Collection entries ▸

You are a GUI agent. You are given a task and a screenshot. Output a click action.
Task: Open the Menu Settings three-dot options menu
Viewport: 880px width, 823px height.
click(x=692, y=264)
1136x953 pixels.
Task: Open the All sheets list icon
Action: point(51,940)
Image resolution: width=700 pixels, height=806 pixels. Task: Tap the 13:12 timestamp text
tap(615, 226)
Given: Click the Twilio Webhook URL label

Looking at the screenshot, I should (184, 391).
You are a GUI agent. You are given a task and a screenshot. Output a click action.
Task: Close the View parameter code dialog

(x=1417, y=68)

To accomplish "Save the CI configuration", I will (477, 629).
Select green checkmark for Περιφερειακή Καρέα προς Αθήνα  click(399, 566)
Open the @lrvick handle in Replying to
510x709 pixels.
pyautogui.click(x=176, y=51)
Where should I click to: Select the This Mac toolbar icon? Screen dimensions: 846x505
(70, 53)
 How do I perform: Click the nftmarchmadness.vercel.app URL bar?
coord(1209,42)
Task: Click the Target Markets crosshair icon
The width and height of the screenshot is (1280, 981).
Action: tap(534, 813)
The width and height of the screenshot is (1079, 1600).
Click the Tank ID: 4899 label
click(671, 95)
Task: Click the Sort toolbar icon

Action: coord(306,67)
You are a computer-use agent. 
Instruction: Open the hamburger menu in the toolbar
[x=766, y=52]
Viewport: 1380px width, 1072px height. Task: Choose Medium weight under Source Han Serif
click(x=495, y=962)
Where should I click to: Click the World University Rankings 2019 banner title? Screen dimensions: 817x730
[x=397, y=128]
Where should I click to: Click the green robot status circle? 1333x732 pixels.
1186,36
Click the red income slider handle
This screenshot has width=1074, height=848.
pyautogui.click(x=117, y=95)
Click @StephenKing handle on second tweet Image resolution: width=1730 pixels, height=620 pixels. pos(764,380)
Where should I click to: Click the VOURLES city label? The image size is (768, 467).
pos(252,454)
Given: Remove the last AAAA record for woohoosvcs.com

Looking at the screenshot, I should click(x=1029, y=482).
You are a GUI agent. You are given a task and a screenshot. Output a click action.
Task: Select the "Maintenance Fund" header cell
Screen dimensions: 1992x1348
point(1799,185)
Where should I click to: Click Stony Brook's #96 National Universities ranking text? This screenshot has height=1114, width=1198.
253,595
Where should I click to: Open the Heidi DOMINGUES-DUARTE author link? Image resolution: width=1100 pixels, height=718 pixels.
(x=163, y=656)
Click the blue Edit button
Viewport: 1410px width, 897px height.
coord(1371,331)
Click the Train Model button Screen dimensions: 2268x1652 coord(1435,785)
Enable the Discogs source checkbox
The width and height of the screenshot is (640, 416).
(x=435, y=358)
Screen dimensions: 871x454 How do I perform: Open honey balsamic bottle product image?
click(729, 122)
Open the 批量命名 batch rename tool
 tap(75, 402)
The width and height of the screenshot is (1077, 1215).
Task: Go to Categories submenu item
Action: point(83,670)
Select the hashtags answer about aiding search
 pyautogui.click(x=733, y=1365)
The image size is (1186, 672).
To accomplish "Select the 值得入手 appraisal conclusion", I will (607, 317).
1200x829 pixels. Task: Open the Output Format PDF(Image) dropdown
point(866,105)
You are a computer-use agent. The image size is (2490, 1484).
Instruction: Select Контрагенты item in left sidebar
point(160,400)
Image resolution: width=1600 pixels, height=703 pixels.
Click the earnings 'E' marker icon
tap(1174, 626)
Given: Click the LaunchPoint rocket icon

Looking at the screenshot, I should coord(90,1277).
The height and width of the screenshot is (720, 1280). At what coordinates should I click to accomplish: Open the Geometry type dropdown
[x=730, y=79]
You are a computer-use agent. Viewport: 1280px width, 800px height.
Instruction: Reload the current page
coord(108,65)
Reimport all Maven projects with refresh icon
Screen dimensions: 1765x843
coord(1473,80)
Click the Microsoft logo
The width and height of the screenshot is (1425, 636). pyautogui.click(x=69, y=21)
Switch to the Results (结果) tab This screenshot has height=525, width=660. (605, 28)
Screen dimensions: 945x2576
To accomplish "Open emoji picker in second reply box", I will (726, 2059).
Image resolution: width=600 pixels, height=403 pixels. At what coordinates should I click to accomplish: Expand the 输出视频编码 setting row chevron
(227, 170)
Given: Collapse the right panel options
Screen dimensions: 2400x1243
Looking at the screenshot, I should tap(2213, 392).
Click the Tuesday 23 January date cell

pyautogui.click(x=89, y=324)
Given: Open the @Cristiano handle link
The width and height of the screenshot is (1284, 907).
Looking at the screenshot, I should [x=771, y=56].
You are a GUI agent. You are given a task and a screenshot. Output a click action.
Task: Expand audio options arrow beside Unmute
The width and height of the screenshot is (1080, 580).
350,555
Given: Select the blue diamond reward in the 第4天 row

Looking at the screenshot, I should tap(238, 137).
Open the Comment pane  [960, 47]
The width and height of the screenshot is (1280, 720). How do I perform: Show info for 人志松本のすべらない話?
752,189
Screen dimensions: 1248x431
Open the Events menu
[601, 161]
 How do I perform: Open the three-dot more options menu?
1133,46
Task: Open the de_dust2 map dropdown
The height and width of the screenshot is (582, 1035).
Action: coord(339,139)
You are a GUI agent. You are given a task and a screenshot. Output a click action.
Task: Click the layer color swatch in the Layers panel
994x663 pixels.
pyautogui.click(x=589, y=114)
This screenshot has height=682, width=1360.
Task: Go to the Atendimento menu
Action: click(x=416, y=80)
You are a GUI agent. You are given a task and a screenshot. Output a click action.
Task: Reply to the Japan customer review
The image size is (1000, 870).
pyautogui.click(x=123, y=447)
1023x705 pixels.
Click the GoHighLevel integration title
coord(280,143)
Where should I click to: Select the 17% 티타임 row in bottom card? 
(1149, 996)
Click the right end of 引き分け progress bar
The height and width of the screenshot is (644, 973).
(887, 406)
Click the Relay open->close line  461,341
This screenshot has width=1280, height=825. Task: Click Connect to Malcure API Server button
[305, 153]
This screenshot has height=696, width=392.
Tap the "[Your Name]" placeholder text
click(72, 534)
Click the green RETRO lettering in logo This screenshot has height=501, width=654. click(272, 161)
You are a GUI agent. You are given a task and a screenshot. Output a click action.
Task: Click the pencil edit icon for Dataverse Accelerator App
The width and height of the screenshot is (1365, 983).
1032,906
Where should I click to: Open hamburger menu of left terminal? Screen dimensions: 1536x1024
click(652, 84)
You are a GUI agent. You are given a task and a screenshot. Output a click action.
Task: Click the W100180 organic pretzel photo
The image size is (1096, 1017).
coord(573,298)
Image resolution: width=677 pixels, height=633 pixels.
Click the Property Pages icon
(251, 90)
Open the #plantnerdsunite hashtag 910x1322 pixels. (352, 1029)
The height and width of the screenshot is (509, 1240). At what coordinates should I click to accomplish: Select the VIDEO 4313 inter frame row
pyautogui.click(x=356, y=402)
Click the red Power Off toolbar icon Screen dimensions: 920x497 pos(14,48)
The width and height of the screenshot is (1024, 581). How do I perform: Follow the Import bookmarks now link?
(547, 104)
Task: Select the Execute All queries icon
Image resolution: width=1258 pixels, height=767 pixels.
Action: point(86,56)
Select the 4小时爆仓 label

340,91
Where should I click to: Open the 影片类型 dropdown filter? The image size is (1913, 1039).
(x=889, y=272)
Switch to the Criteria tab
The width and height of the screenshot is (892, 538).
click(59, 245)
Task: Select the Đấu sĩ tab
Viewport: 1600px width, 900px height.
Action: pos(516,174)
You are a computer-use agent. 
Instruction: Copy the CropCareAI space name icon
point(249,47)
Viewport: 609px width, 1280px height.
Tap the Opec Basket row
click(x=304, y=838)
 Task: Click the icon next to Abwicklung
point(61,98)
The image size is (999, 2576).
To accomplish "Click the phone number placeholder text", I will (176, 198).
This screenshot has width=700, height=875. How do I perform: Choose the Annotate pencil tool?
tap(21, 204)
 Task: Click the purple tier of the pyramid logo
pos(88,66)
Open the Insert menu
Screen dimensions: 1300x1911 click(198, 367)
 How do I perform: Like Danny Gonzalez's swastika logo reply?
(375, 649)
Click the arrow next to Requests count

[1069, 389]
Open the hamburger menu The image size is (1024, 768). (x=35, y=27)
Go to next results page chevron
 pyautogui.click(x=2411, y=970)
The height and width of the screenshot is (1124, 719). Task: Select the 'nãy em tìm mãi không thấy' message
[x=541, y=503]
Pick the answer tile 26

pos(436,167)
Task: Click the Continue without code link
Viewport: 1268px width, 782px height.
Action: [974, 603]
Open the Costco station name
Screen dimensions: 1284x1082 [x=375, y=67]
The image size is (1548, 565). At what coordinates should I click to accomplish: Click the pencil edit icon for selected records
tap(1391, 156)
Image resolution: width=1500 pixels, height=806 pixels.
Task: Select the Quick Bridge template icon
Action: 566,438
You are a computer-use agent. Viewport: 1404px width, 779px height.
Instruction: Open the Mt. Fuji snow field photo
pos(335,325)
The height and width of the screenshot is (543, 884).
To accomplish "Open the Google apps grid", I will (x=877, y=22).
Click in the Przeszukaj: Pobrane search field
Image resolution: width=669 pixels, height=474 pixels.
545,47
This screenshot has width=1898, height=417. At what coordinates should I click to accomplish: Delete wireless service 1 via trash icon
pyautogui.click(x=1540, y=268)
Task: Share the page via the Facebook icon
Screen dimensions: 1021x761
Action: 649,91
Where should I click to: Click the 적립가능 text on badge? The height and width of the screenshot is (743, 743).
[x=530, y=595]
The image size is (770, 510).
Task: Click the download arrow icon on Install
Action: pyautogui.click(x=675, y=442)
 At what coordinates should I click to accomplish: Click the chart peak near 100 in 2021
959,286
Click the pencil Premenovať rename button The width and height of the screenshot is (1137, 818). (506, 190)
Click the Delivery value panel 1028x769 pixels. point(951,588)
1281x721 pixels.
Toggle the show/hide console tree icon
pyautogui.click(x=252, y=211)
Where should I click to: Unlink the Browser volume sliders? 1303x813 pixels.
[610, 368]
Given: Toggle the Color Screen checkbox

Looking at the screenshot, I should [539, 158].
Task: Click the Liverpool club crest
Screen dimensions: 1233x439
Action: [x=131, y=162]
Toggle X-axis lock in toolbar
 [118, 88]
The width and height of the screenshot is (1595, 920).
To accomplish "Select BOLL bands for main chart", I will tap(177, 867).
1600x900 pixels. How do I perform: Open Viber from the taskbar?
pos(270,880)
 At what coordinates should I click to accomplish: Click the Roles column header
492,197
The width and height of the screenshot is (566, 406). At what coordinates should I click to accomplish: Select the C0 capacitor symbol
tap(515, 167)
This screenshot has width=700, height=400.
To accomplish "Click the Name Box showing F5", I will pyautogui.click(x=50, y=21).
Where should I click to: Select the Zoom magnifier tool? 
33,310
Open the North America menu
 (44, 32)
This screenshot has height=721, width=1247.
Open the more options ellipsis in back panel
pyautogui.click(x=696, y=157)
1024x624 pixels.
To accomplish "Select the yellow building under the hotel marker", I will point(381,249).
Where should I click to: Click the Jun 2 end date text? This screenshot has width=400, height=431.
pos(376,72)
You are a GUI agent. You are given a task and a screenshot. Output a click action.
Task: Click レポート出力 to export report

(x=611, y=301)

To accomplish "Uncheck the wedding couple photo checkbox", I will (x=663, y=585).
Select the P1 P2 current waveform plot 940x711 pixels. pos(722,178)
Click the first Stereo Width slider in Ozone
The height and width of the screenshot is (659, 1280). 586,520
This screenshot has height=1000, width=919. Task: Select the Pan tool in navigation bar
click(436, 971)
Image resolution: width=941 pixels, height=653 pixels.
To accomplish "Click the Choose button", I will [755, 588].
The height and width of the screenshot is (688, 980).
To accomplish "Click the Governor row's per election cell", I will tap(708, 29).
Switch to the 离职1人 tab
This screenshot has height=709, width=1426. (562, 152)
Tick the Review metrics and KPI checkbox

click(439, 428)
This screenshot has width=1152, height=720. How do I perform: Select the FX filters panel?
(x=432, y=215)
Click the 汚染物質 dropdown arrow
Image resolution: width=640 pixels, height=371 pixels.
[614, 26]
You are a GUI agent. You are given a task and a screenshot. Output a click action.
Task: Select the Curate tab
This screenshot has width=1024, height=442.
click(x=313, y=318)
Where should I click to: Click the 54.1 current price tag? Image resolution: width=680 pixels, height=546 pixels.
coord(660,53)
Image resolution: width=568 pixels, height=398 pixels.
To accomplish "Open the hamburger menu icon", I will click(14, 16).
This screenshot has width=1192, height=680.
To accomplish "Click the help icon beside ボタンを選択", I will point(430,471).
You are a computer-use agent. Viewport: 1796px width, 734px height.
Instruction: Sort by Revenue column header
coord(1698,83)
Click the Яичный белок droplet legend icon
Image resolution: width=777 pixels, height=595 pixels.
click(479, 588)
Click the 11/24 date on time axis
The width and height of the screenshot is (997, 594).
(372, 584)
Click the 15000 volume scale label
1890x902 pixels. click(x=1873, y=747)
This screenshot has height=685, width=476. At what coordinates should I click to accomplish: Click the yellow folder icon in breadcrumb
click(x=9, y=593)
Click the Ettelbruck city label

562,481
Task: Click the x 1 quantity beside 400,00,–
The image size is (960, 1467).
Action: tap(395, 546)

WHAT NEEDS TO BE DONE ▸
State how many lines of the data above contain the word "computer", and include nothing other than that number.

REPLY ▸
6